• **Text provided**
-*-*-

BenchPar - A benchmark utility with parallelization capabilities

BenchPar is a commandline utility that make benchmarks on three different algorithms; matrix, scan and convolution, using both cpu and gpu parallelization capabilities of the host system. Beside it can also benchmark power consumption if necessary modules exists in the system.

Requirements

Basically binutils is the only dependency that the utility needs, however based on the configuration and working mode, additional modules, devices and cpu capabilities should be supported by the system.

Compilation

The compile process can be divided into two parts;

Native : Basically first it is needed to precompile for makefile generation with cmake tool. Then standard Make compile can be processed.

~/bankor $ mkdir build
~/bankor $ cd build
~/bankor/build $ cmake ..
~/bankor/build $ make

CrossCompile : If the compilation aims for nodes running on Linux based embedded computers then external toolchain (currently only arm supported) and GNU make based compile platform is used. Toolchain path should be updated in Makefile with TOOLCHAIN_PATH definition. It is only needed to define the target platform through parameter

~/bankor $ make pi 			#Raspberry pi v1
~/bankor $ make c15			#Arm Cortex A15 optimized compilation
~/bankor $ make c9			#Arm Cortex A9 optimized compilation
~/bankor $ make c8			#Arm Cortex A8 optimized compilation
~/bankor $ make c7			#Arm Cortex A7 optimized compilation
~/bankor $ make arm			#Generic Arm compilation
~/bankor $ make cmd			#Console based compilation for x86_64

Execution

Utility can be executed from any linux shell. It has three main working modes;

Benchmark : Runs the predefined algorithms with several options.
Query : Checks the GPU capability. Triggered with -q parameter.
Help : Prints the parameter usage. Triggered with -h parameter.
Create : Creates sample files to be tested with algorithms. Triggered with -c parameter.

Benchmark mode parameters

Algorithm : Benchmark can be run using three different algorithms. Algorithm can be selected with -a parameter together with the desired algorithm parameter; m for matrix, s for scan and c for convolution
Print : Algorithm outputs can be saved to a file if enabled. Print state can be selected with -p parameter together with the on or off parameter. Disabled by default.
Timestamp : Normally only the minimum, maximum and total times spend on the whole benchmark is logged, with this parameter timestamps in every repeat state can also be logged. Timestamp state can be selected with -t parameter together with the on or off parameter. Disabled by default.
Repeat : Specifies the repeat count of the selected algorithm. Limited to max 2000000. Default count is 1.
Power : Enables the power consumption measurements of the running becnhmark. Five different power measurement types are supported. Default state is off
- msr: Initiates the power consumption measurement through MSR registers of the CPU.
- perf: Initiates the power consumption measurement with PERF events in the RAPL Domains.
- ina: Initiates the power consumption measurement with Texas Instruments INA231 chipset. (Used HardKernels XU4 board)

-*-*-

• **Source excerpt**
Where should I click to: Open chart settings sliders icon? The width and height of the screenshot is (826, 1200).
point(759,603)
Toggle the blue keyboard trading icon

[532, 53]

-*-*-

• **Exercise goal**
Write the next part of the BenchPar benchmark utility text, starting right after its final line.

• **Written response**
- spc: Initiates the power consumption measurement using HardKernels Smart Power with calculation method using the data gathered in every 250ms.
- spr: Initiates the power consumption measurement using HardKernels Smart Power with using devices' own calculation unit.
- off: Disables the power consumption measurement.
Run Mode: One of the predefined algorithm modes can be selected with this parameter. Values are defined between 0-6
- matrix:
  - CPU based calculations ->
    - 0 : standard,
    - 1 : tile based (tile size: 32),
    - 2 : other tile based, (tile size: 32),
    - 3 : tile based with openmp enabled. (tile size: 32),
  - GPU based calculations ->
    - 4 : standard,
    - 5 : vectorized with float size 4,
    - 6 : and vectorized with float size 8.
- scan:
  - CPU based calculations ->
    - 0 : standard,
    - 1 : using intels AVX registers,
    - 2 : using intels SSE registers,
    - 3 : using intels SSE registers with openmp enabled.
  - GPU based calculations ->
    - 4 : standard
- convolution:
  - CPU based calculations ->
    - 0 : standard,
    - 1 : openmp enabled.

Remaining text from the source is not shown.